Please output the data exactly, without omitting anything.
****************
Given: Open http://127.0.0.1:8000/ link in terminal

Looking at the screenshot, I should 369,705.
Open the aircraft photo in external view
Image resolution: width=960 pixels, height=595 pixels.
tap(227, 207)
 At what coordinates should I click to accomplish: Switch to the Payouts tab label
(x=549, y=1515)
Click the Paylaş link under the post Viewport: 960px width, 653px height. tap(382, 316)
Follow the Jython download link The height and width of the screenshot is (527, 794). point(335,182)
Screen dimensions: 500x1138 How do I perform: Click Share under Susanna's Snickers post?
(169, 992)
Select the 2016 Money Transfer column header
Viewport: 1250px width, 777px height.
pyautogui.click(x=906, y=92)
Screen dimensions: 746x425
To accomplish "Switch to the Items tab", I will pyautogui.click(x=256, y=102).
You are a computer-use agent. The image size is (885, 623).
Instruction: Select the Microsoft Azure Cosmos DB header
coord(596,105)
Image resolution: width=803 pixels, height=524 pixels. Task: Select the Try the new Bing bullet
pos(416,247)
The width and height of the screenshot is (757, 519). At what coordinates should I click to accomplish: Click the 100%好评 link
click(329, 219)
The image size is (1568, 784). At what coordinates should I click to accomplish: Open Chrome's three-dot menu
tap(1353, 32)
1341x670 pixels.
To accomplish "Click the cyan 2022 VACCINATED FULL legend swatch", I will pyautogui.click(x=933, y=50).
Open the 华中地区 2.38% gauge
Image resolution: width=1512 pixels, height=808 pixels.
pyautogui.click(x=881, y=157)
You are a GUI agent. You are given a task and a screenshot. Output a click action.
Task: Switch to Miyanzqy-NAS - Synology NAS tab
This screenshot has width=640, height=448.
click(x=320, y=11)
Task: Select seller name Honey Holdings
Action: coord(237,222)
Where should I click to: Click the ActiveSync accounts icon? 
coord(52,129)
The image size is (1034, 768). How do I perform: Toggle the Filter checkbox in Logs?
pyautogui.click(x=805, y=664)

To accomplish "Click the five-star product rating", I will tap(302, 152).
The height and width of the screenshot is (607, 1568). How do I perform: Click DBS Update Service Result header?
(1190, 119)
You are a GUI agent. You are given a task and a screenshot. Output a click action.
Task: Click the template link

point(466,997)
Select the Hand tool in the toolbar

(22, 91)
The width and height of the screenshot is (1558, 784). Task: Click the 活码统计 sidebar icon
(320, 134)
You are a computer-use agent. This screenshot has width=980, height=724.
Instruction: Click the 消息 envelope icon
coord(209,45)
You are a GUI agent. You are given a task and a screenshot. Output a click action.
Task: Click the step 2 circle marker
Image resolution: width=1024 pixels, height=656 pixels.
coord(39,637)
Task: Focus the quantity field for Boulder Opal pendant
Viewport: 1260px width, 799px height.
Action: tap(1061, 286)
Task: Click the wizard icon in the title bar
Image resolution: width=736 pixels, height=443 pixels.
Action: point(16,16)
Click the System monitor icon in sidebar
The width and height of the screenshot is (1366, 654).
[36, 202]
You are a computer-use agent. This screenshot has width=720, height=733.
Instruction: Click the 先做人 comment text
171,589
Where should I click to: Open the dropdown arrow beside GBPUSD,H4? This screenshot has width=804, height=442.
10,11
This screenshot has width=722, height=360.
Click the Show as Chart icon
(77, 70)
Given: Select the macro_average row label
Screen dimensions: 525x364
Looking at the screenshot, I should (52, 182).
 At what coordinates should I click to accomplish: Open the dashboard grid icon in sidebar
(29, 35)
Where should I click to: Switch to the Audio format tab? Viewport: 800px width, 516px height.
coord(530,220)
****************
ANSWER SPACE:
Given: Open http://127.0.0.1:8000/ link in terminal

Looking at the screenshot, I should 369,705.
Open the aircraft photo in external view
Image resolution: width=960 pixels, height=595 pixels.
tap(227, 207)
 At what coordinates should I click to accomplish: Switch to the Payouts tab label
(x=549, y=1515)
Click the Paylaş link under the post Viewport: 960px width, 653px height. tap(382, 316)
Follow the Jython download link The height and width of the screenshot is (527, 794). point(335,182)
Screen dimensions: 500x1138 How do I perform: Click Share under Susanna's Snickers post?
(169, 992)
Select the 2016 Money Transfer column header
Viewport: 1250px width, 777px height.
pyautogui.click(x=906, y=92)
Screen dimensions: 746x425
To accomplish "Switch to the Items tab", I will pyautogui.click(x=256, y=102).
You are a computer-use agent. The image size is (885, 623).
Instruction: Select the Microsoft Azure Cosmos DB header
coord(596,105)
Image resolution: width=803 pixels, height=524 pixels. Task: Select the Try the new Bing bullet
pos(416,247)
The width and height of the screenshot is (757, 519). At what coordinates should I click to accomplish: Click the 100%好评 link
click(329, 219)
The image size is (1568, 784). At what coordinates should I click to accomplish: Open Chrome's three-dot menu
tap(1353, 32)
1341x670 pixels.
To accomplish "Click the cyan 2022 VACCINATED FULL legend swatch", I will pyautogui.click(x=933, y=50).
Open the 华中地区 2.38% gauge
Image resolution: width=1512 pixels, height=808 pixels.
pyautogui.click(x=881, y=157)
You are a GUI agent. You are given a task and a screenshot. Output a click action.
Task: Switch to Miyanzqy-NAS - Synology NAS tab
This screenshot has width=640, height=448.
click(x=320, y=11)
Task: Select seller name Honey Holdings
Action: coord(237,222)
Where should I click to: Click the ActiveSync accounts icon? 
coord(52,129)
The image size is (1034, 768). How do I perform: Toggle the Filter checkbox in Logs?
pyautogui.click(x=805, y=664)

To accomplish "Click the five-star product rating", I will tap(302, 152).
The height and width of the screenshot is (607, 1568). How do I perform: Click DBS Update Service Result header?
(1190, 119)
You are a GUI agent. You are given a task and a screenshot. Output a click action.
Task: Click the template link

point(466,997)
Select the Hand tool in the toolbar

(22, 91)
The width and height of the screenshot is (1558, 784). Task: Click the 活码统计 sidebar icon
(320, 134)
You are a computer-use agent. This screenshot has width=980, height=724.
Instruction: Click the 消息 envelope icon
coord(209,45)
You are a GUI agent. You are given a task and a screenshot. Output a click action.
Task: Click the step 2 circle marker
Image resolution: width=1024 pixels, height=656 pixels.
coord(39,637)
Task: Focus the quantity field for Boulder Opal pendant
Viewport: 1260px width, 799px height.
Action: tap(1061, 286)
Task: Click the wizard icon in the title bar
Image resolution: width=736 pixels, height=443 pixels.
Action: point(16,16)
Click the System monitor icon in sidebar
The width and height of the screenshot is (1366, 654).
[36, 202]
You are a computer-use agent. This screenshot has width=720, height=733.
Instruction: Click the 先做人 comment text
171,589
Where should I click to: Open the dropdown arrow beside GBPUSD,H4? This screenshot has width=804, height=442.
10,11
This screenshot has width=722, height=360.
Click the Show as Chart icon
(77, 70)
Given: Select the macro_average row label
Screen dimensions: 525x364
Looking at the screenshot, I should (52, 182).
 At what coordinates should I click to accomplish: Open the dashboard grid icon in sidebar
(29, 35)
Where should I click to: Switch to the Audio format tab? Viewport: 800px width, 516px height.
coord(530,220)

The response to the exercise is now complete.